A recent survey showed that 79 per cent of people saw scouting as providing healthy activities for young people; and it has been ranked as the UK's second most empowering charity and the country's most practical charity. Its purpose is to "engage, support and develop young people, empowering them to make a positive contribution to society".

Scouting has very clear values: integrity, respect and the inclusion of others, care, belief in all faiths and spiritualities, and co-operation. Such values help students to take responsibility and make the right choices, and they chime with our own. Both our academy and the scouting movement want to instil young people with confidence, passion, a spirit for adventure and a belief in themselves. This also reflects the values of Future Leaders, the headship development programme I joined in 2014.

"But what about curriculum coverage? Scouting is not mentioned anywhere, so what are you going to drop?" The answer is nothing. We are just covering everything in a different way. Indeed, we think that so much of the curriculum will be covered during Friday afternoons that we will have more time in our actual curriculum for more in-depth work.

Scouting will cover so much and we will do it via working on the many different badges. We will look at the points of the compass and using map references for the Navigator badge to help them learn about foreign countries, and investigate how the rest of the world impacts on our life and community in the Cultural badge. This will continue in the Scientist badge, the Swimmer badge and the Explorer badge. All of this learning will enhance the rest of their work on the curriculum, and mean that teachers and students will find it far easier to link learning to life.

We will work to create a strong school community by placing students in vertical groups, with each group divided into Lodges for Beavers or Sixes for Cubs, and each led by a Lodge Leader or Sixer.

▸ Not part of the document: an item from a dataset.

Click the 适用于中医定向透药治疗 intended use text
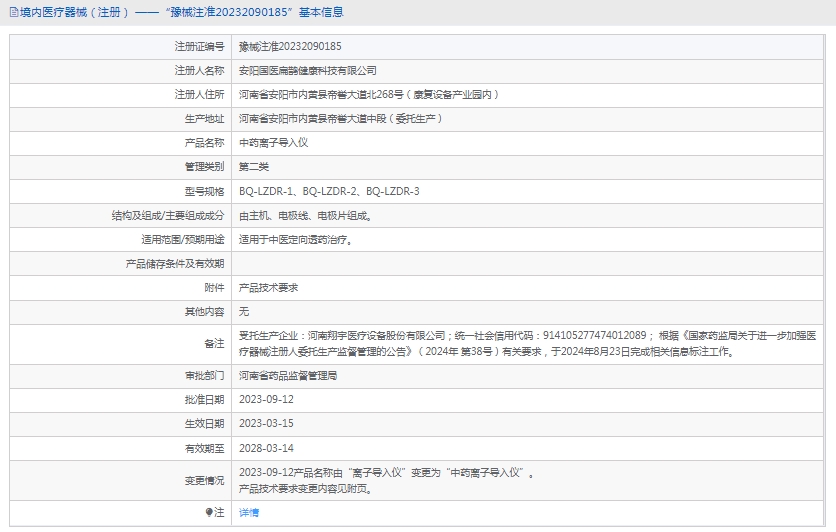Screen dimensions: 836x532 coord(295,239)
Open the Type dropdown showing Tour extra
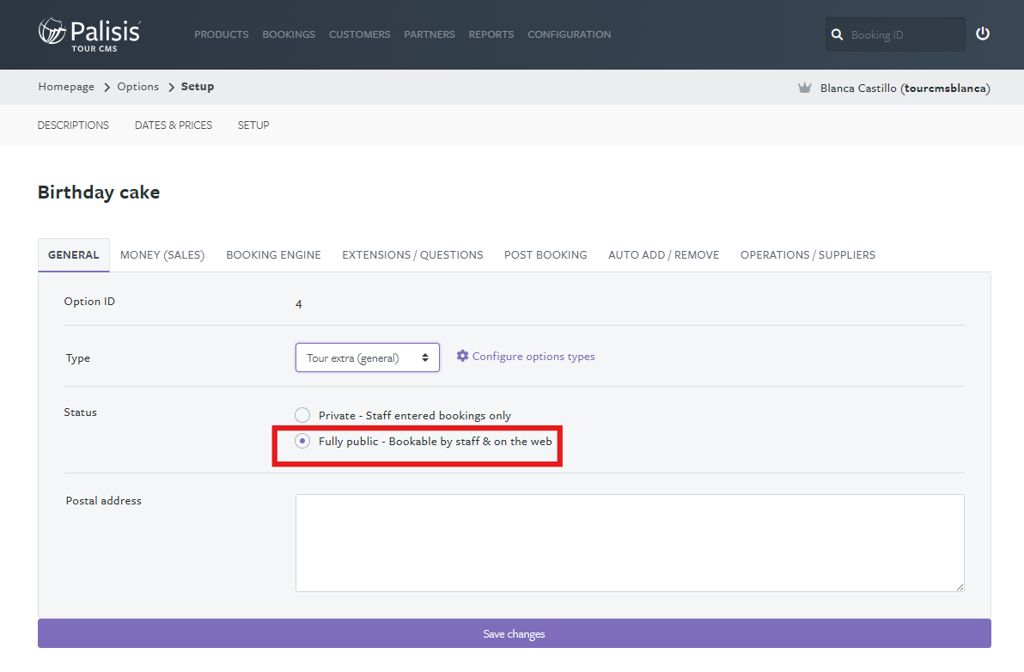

They will learn to work together as a team, becoming more resourceful as they undertake regular team challenges and indoor and outdoor games.

The leaders of the Lodges and Packs will be chosen on their leadership qualities, providing responsibility and achievement for students away from what would normally be seen as academic success. This will develop self-esteem – students who may not be the most academically successful will be able to show a real aptitude in this area.

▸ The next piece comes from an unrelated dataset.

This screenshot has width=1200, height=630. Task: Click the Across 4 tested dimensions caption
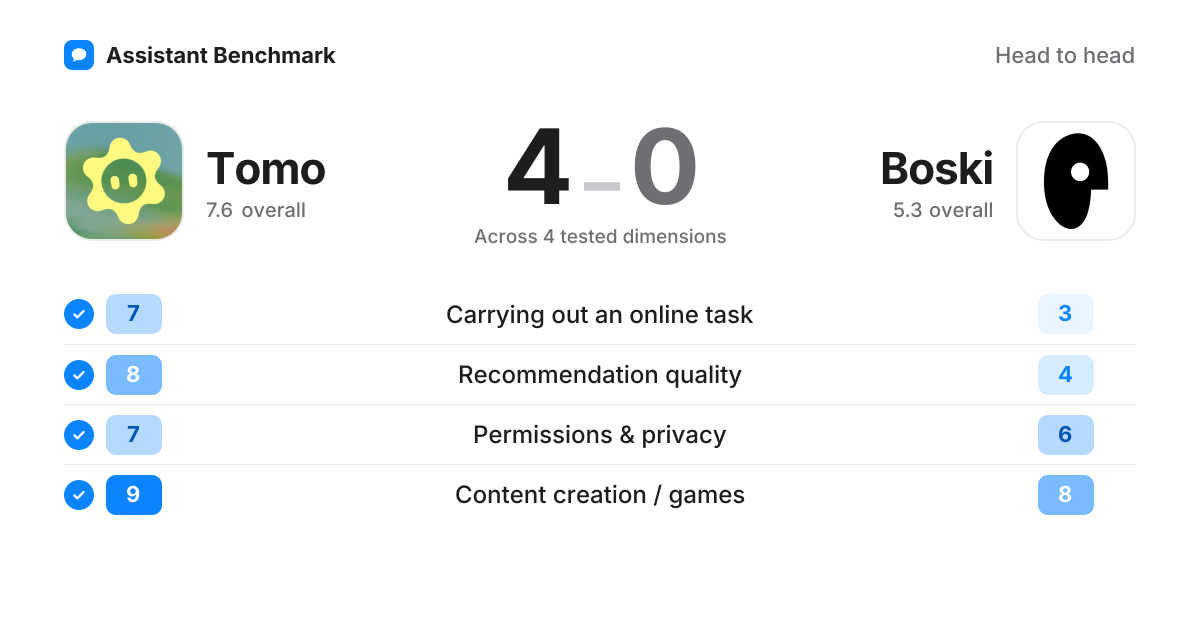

Staff will work with the students on a whole new level, seeing past classroom behaviour and interacting with students in a new environment.

We will stop being Mr or Miss and become Akela and Baloo. Staff will know that "naughty child" for a different reason and have something to talk to them about that will really engage them, meaning better relationships between staff and students in lessons and in the playground at break and lunch times.

We want to see students learn how to play together and work with each other too. They will get used to supporting each other through Cubs and Beavers and this will become second nature to them, leading to fewer incidents of falling out and disruption.

Our students' also have very few experiences outside of their own estate. Getting involved in a worldwide organisation with the opportunity to attend Jamborees where they can meet other Cubs and Beavers will help us to address the need within our community to develop diversity and tolerance.

So we are building character too. Every child at our academy will be developed and challenged and all students will have a clear chance to excel at some point during the week. Scouting opportunities outside of school will be offered to all of our students without any cost to them, ensuring that they don't miss out on important opportunities and that when our students move up to high school they will have a range of skills which will give them confidence.

That is what we hope will happen, but we are seeing change already in the way that students are talking about scouts:

  • "I can't wait to do camping, learn how to make camp fires and climb. I love doing dangerous stuff, but it will be really good to learn how to do it safely."
  • "I have always dreaded learning to cook because I think I will burn everything, so I can't wait to do the cooking badge where real chefs will teach us how to do it."
  • "I want to do the animal care badge as I have lots of animals at home and want to learn how to look after them properly."

And that goes for staff too. I am starting with the Science badge – we are going to make coke bottle rockets, paper helicopters, five-minute ice cream and investigating air pressure and gravity. I have then taught half of my science over the term. The students will love it.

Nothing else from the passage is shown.